Excrubulent ,
@Excrubulent@slrpnk.net avatar

It seems like it probably was. Since none of their defences were allowed, then the jury had to simply decide factually whether the acts occurred. "We didn't do that" is one type of defense, so it stands to reason they didn't offer that defence and the acts themselves weren't disputed in the case.

This article says specifically that:

[The court] has ruled that mass loss of life from climate breakdown and the government’s failure to act on the science are irrelevant to the circumstances of an action, for the purposes of the defence of consent to damage to property. That is – protesters deeply-held and factual beliefs are no defence.

So the defendants weren't saying they didn't do it, and why would they? It was a demonstration, and claiming it never happened would defeat the purpose.

So that means that as a simple matter of law it's open and shut. They admit they did it, and they don't have any legally allowed defense for their actions. However, the jury are judges of fact, and the only way they can find them not guilty is if they determine that actually no they didn't do it.

That flies in the face of the cases presented to them, so it has to be jury nullification. I assume there was someone in the jury who knew about that loophole and informed their peers.
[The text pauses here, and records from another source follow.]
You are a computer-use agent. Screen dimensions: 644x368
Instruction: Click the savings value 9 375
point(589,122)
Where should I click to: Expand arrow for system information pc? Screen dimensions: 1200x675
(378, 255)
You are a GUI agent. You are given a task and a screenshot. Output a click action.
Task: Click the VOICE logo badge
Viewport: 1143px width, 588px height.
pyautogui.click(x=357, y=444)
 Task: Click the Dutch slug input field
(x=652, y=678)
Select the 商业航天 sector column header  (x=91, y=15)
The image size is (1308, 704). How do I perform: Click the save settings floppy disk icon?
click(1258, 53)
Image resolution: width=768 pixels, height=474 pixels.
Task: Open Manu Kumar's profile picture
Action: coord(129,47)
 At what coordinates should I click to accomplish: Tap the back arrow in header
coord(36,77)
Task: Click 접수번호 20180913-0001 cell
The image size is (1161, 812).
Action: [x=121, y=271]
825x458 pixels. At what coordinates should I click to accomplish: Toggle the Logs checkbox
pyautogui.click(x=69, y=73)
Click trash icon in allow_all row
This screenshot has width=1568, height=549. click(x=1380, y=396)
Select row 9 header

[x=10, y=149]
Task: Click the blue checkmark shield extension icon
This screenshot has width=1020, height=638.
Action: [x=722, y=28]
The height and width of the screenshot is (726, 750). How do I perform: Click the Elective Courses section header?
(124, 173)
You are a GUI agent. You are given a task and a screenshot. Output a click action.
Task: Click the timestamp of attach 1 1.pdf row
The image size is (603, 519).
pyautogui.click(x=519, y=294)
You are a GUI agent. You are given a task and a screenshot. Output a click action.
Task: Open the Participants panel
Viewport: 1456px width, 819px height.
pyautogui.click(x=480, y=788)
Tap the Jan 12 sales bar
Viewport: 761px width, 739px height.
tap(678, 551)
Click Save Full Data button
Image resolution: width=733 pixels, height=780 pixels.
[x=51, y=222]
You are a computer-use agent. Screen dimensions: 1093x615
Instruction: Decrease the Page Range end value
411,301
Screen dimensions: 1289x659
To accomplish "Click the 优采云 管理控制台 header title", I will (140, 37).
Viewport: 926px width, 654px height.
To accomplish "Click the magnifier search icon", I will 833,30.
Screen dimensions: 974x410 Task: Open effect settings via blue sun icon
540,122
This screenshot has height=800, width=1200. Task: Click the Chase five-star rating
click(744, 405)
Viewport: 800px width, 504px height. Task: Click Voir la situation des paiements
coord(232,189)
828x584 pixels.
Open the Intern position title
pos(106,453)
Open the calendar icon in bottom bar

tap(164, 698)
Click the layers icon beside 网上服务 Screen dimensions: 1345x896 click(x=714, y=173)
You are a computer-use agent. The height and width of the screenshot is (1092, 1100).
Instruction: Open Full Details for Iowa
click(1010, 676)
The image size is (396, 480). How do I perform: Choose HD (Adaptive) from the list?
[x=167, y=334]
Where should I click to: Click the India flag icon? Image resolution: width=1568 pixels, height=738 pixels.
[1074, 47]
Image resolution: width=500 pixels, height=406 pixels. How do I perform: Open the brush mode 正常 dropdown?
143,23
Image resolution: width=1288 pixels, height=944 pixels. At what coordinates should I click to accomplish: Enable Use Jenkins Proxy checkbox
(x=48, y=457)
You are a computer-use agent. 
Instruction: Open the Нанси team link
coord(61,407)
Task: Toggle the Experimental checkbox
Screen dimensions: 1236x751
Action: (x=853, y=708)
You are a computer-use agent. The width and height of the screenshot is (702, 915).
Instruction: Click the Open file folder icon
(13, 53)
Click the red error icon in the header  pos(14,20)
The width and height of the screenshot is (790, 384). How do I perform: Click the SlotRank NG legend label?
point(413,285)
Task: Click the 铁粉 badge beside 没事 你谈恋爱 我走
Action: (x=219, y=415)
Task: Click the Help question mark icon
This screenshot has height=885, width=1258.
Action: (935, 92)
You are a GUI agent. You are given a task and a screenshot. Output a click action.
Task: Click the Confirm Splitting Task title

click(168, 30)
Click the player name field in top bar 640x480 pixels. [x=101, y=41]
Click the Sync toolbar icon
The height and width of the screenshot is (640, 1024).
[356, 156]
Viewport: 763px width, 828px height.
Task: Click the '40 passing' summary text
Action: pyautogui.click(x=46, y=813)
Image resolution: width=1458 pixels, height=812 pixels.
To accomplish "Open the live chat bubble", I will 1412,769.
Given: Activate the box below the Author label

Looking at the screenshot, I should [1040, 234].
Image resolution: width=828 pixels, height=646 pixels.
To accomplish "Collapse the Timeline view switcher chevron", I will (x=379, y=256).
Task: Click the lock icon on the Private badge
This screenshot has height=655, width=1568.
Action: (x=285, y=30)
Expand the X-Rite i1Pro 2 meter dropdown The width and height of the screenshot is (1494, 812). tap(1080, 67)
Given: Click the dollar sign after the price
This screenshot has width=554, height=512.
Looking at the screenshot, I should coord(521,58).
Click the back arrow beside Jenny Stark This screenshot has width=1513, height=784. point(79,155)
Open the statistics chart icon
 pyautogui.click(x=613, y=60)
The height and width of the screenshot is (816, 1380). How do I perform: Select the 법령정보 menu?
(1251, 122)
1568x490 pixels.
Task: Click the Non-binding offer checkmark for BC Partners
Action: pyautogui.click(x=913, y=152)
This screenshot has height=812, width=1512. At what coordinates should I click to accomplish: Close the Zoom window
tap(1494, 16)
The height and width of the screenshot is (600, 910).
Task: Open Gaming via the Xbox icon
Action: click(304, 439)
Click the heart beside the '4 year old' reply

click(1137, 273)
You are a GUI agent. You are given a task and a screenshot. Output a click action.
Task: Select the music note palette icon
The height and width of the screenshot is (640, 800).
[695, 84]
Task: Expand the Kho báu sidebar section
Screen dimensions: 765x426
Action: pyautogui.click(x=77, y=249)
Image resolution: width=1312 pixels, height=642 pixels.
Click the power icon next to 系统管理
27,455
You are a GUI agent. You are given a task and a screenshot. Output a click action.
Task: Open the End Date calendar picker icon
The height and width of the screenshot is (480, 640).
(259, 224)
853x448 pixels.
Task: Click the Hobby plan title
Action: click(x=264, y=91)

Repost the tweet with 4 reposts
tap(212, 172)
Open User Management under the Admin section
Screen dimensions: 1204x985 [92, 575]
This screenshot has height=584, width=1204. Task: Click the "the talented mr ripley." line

I don't see any mainstream outlets reporting on this - shocker I know. The neoliberal hegemon isn't going to want people talking about this, because they avoid jury nullification by just not talking about it and implying in court that the jury has to follow the law. If this news starts to spread and people start talking about it, it's going to get harder and harder to find juries that don't know about nullification and then these acts are going to get very hard to prosecute in a way that is seen to be legitimate.